Title: Shear Strength of Reinforced Concrete Beams Part 1 -Tests of Simple Beams
Author(s): K. G. Moody, I . M . Viest, R. C. Elstner, and E. Hognestad
Publication: Journal Proceedings
Appears on pages(s): 317-332
Keywords: no keywords
Abstract:Data are presented on the shear strength of 42 simple beams, 40 without web reinforcement and two with web reinforcement. Tests were carried out in three series with the following variables: (1) percentage of longitudinal and web reinforcement, .and method of anchorage; (2) size and percentage of longitudinal reinforcement and strength of concrete; and (3) concrete mixture and method of curing. The size of specimen was different for each of the three series. The beams were tested with one or two concentrated loads and all failed in shear after one or more diagonal tension cracks formed in the region of maxi-mum shear. The magnitude of the loading causing the initial diagonal tension cracks depended primarily on the cross section and the concrete strength. Most beams were able to sustain greater loads than the cracking loads. Magnitude of failure loads depended on cross section dimensions, amount of longitudinal reinforcement, amount of web reinforcement, strength of concrete, and length of shear span.
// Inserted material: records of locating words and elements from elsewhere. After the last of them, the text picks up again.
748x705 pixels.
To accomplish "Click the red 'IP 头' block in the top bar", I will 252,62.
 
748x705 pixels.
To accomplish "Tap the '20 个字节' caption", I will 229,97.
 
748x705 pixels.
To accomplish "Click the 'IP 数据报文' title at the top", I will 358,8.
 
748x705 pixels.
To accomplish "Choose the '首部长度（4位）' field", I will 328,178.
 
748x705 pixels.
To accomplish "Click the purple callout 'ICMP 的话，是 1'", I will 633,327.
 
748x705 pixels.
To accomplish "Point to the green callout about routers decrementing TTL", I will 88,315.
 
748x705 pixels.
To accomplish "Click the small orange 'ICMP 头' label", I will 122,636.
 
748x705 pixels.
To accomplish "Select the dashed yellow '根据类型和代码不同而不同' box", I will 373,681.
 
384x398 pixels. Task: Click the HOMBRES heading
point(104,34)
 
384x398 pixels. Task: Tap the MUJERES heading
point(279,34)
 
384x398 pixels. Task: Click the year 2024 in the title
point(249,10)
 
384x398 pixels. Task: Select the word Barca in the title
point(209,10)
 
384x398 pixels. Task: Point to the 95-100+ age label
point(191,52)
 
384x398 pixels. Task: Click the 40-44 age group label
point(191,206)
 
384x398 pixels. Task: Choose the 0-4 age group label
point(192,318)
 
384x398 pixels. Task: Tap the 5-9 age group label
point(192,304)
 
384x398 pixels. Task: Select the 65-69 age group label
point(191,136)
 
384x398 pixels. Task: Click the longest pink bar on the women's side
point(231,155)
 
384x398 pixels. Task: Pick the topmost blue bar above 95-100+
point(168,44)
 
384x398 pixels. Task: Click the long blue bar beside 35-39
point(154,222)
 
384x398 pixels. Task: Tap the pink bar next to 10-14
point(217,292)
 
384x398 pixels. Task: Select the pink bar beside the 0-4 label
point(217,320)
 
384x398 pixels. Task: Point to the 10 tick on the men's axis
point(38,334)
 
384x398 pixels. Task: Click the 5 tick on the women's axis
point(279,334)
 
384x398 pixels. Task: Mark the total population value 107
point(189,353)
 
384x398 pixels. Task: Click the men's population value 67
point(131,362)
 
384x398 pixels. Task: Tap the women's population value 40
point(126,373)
Failure was by destruction of the compression zone of concrete above the diagonal tension crack and adjacent to a loading block. Test results indicated that strength of beams with large u-d ratios may be governed by the load causing first cracking whereas the strength of shorter beams is governed by the load causing the destruction of the compression zone or concrete. Results also indicate that the load at first cracking may be predicted on the basis of nominal shearing stress and the ultimate load may be predicted on the basis of ultimate moment.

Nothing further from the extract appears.